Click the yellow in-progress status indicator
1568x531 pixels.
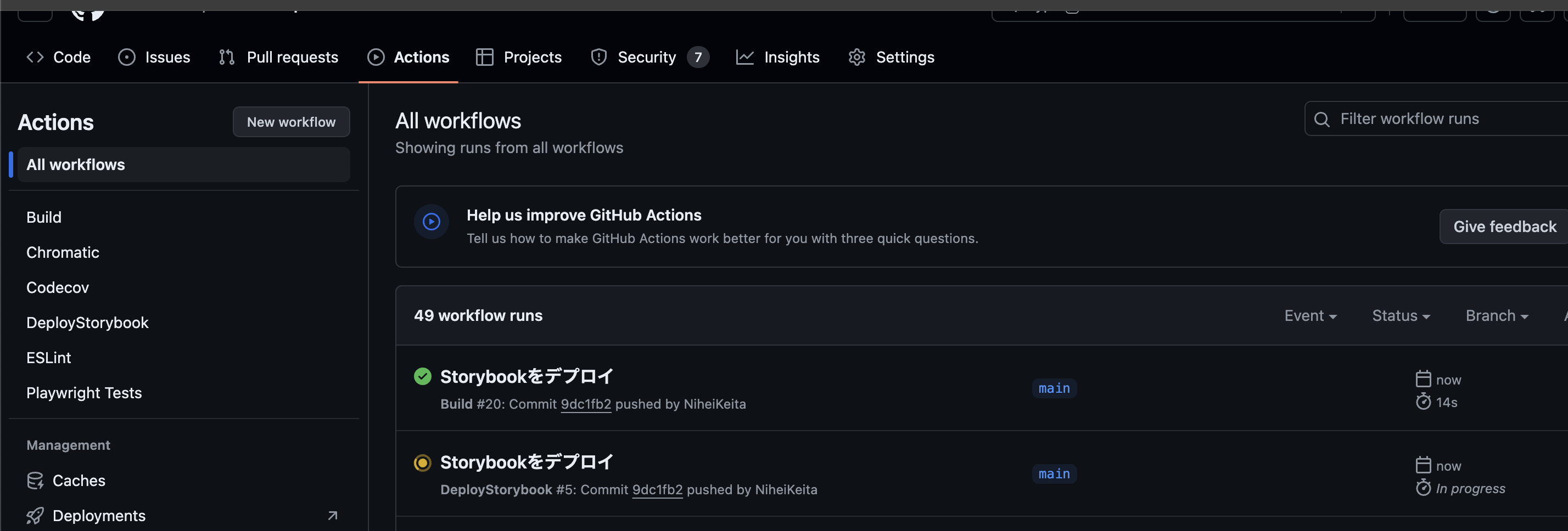(x=422, y=463)
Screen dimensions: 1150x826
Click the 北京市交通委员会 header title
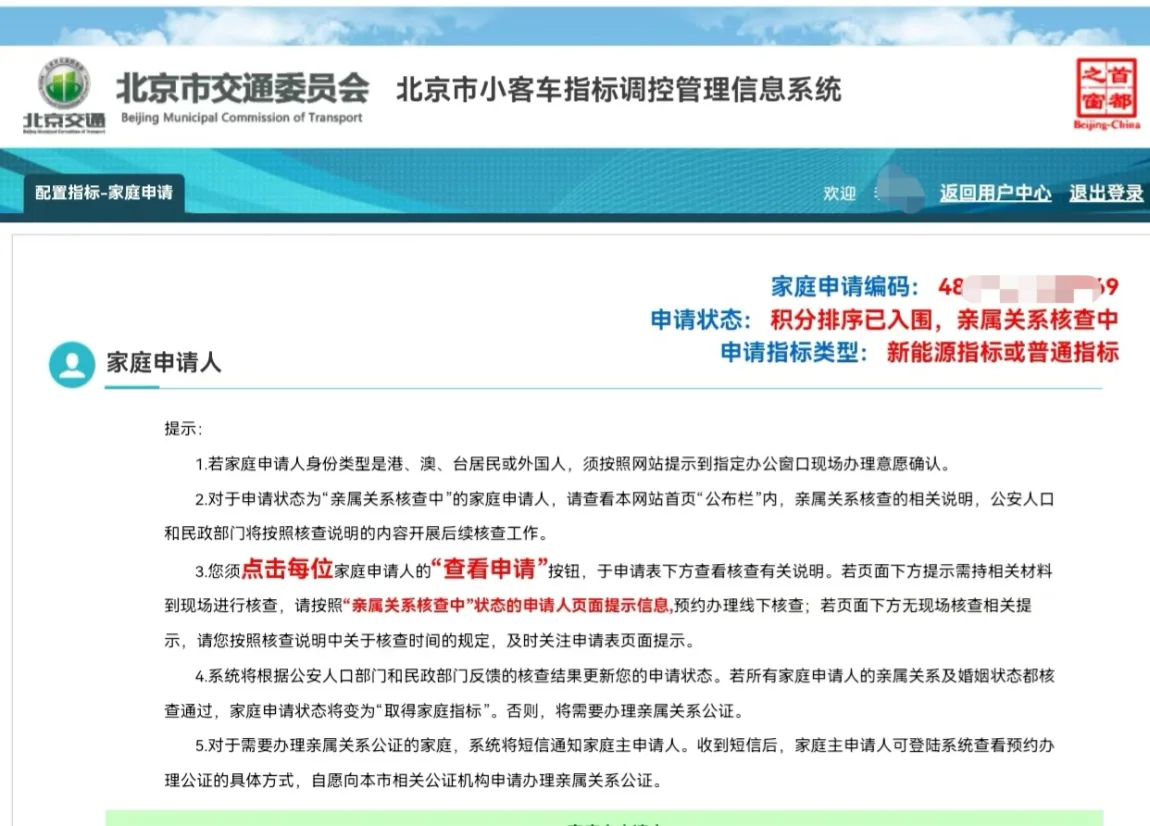point(243,88)
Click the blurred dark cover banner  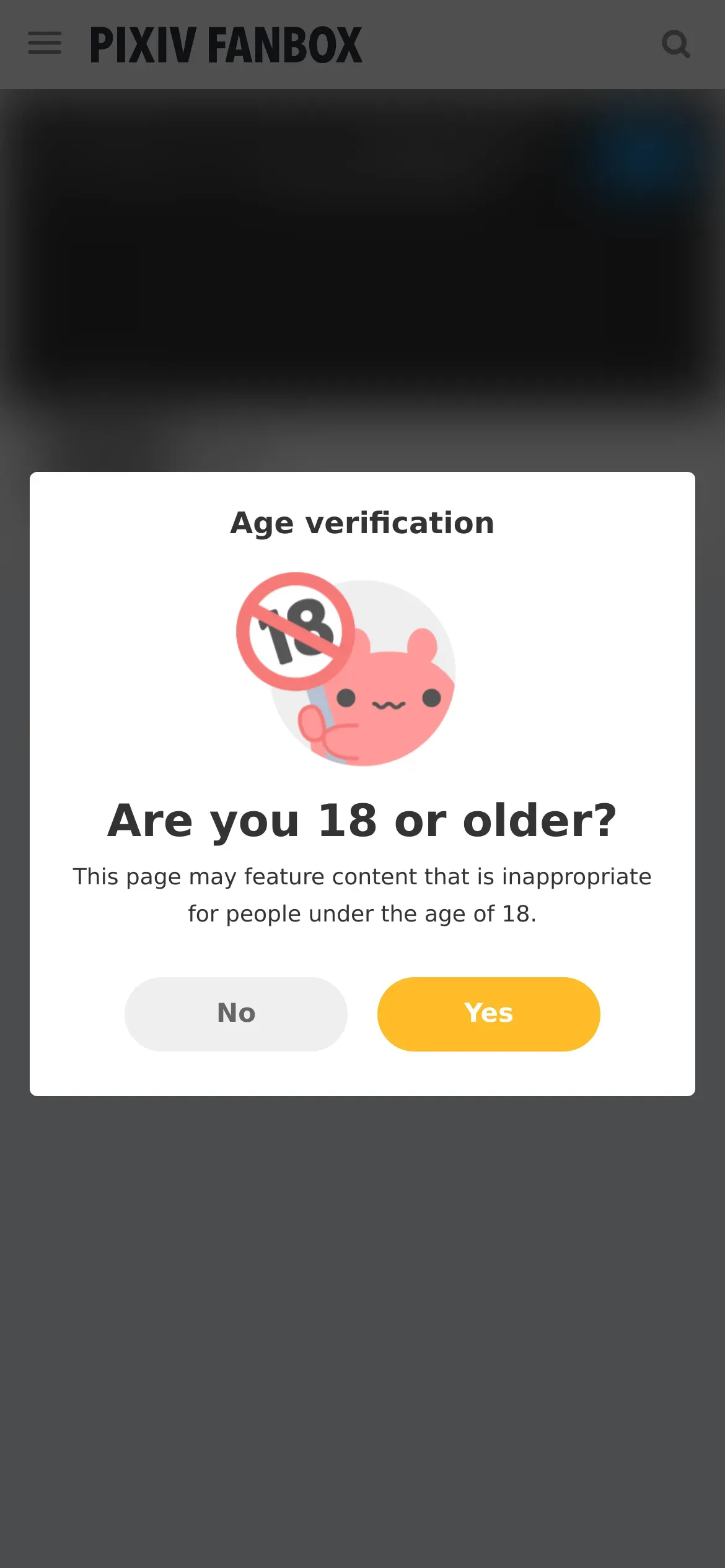[x=362, y=248]
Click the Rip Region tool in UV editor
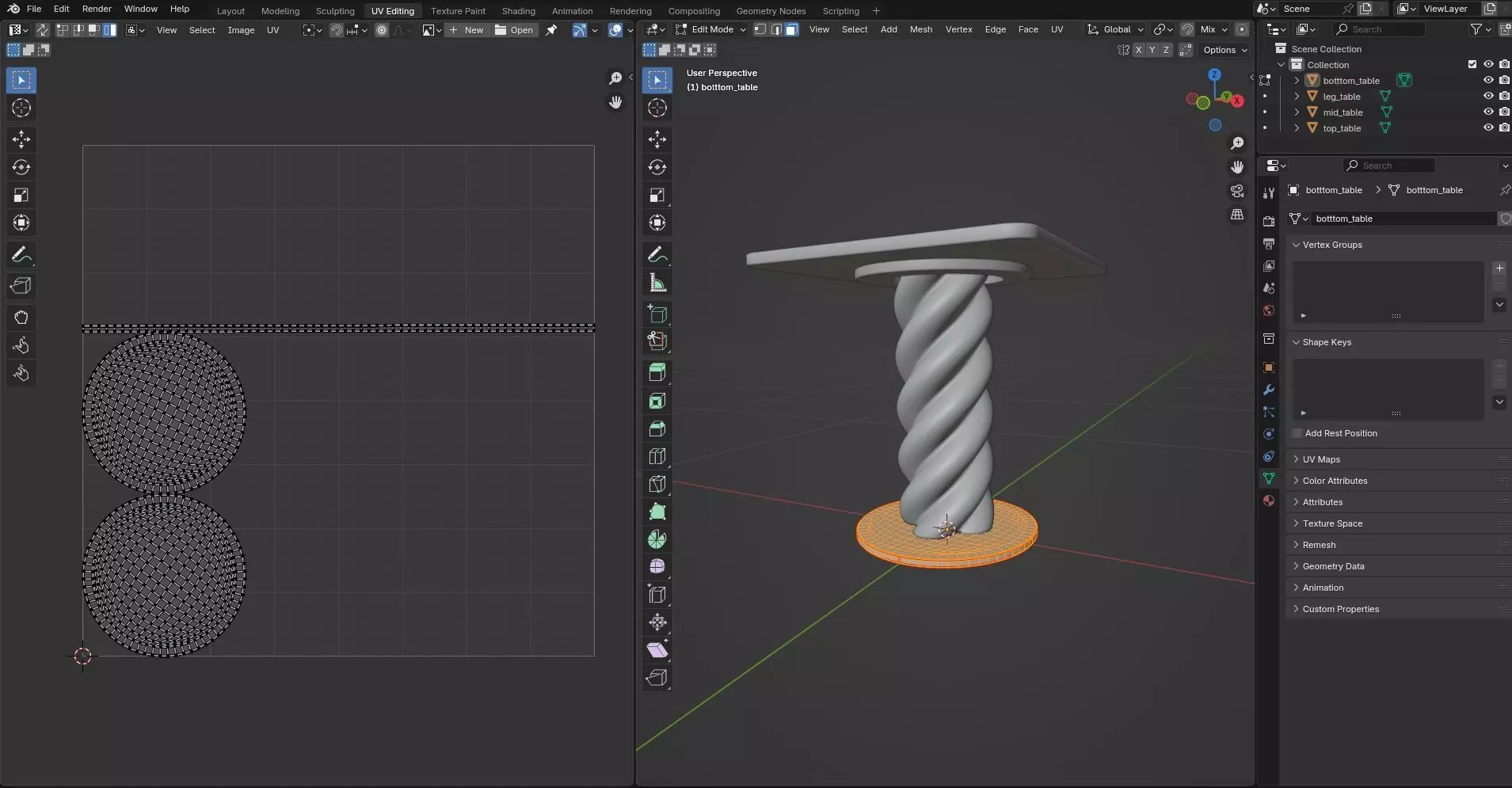Image resolution: width=1512 pixels, height=788 pixels. point(21,286)
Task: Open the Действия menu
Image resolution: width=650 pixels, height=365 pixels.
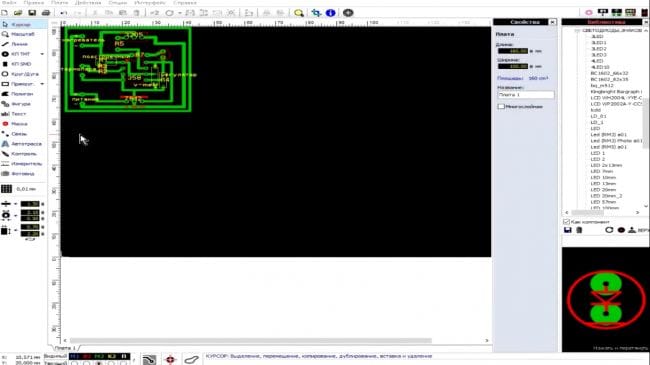Action: 88,2
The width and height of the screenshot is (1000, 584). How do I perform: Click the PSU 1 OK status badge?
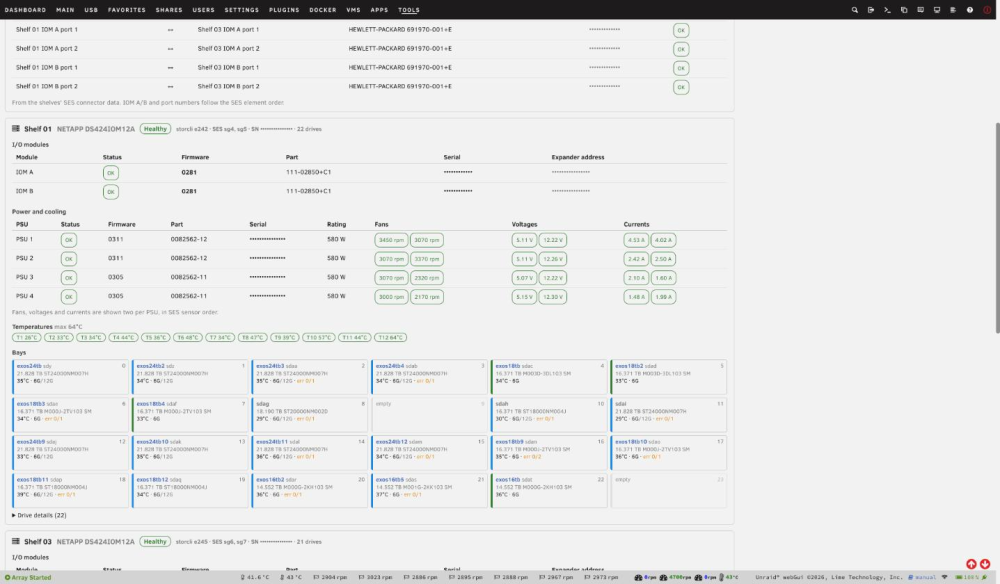coord(68,240)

EXERCISE: Output as a numbered list the part of the material that opens with the line containing "The width and" and runs through the end of the material, leaving out blank lines and the pictures.

RESPONSE TO THIS EXERCISE:
1. The width and height of the screenshot is (1000, 584). How do I perform: Click the PSU 1 OK status badge?
2. coord(68,240)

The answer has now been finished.